Text is an important element for delivering information in your app experience. Just like typography on 2D screens, the goal is to be clear and readable. With the three-dimensional aspect of mixed reality, there is an opportunity to affect the text and the overall user experience in an even greater way.
When we talk about type in 3D, we tend to think extruded, volumetric 3D text. Except for some logotype designs and a few other limited applications, extruded text tends to degrade the readability of the text. Even though we are designing experiences for 3D, we use 2D for the type because it is more legible and easier to read.
In HoloLens, type is constructed with holograms using light based on the additive color system. Just like other holograms, type can be placed in the actual environment where it can be world locked and observed from any angle. The parallax effect between the type and the environment also adds depth to the experience.
Typographic rules in mixed reality are no different from anywhere else. Text in both the physical world and the virtual world needs to be legible and readable. Text could be on a wall or superimposed on a physical object. It could be floating along with a digital user interface. Regardless of the context, we apply the same typographic rules for reading and recognition.
Build contrast and hierarchy by using different type sizes and weights. Defining a type ramp and following it throughout the app experience will provide a great user experience with consistent information hierarchy.
Avoid using more than two different font families in a single context. This will break the harmony and consistency of your experience and make it harder to consume information.

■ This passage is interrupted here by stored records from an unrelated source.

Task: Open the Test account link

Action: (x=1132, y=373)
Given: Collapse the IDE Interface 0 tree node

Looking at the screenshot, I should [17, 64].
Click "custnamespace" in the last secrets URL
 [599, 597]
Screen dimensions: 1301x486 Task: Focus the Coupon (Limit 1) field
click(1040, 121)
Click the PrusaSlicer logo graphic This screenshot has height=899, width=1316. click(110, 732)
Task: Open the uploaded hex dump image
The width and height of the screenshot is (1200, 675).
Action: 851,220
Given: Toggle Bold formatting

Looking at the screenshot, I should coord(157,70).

In HoloLens, since the information is overlaid on top of the physical environment, using too many font styles will degrade the experience. Segoe UI is the font for all Microsoft digital designs. It is used consistently in the Windows Mixed Reality shell. You can download the Segoe UI font file from the Windows design toolkit page.
Avoid using light or semilight font weights for type sizes under 42pt since thin vertical strokes will vibrate and degrade legibility. Modern fonts with enough stroke thickness work well. For example, Helvetica and Arial are very legible in HoloLens using regular or bold weights.
In HoloLens, since the holograms are constructed with an additive light system, white text is highly legible. You can find examples of white text on the Start menu and the App bar. Even though white text works well without a back plate on HoloLens, a complex physical background could make the type difficult to read. To improve the user's focus and minimize the distraction from a physical background, we recommend using white text on a dark or colored back plate.
We recommend using white text on a dark or colored back plate.
To use dark text, you should use a bright back plate to make it readable. In additive color systems, black is displayed as transparent. This means you will not be able to see the black text without a colored back plate.
You can find examples of black text in UWP apps such as the Store or Settings.
Two meters is the optimal distance for displaying text.
Since mixed reality involves three-dimensional depth, it is not always easy to communicate the size of the font. For the user's comfort, two meters is the optimal distance for placing holograms. We can use this distance as a basis to find the optimal font size.
As you can expect, type sizes that we use on a PC or a tablet device (typically between 12–32pt) look quite small at a distance of 2 meters. It depends on the characteristics of each font, but in general, the recommended minimum type size for legibility without stroke vibration is around 30pt. If your app is supposed to be used at a closer distance, smaller type sizes could be used. The point size is based on the Unity's 3D Text Mesh and UI Text. For the detailed metrics and scaling factors, please refer to Text in Unity.
The HoloLens font gives you the symbol glyphs used in Windows Mixed Reality.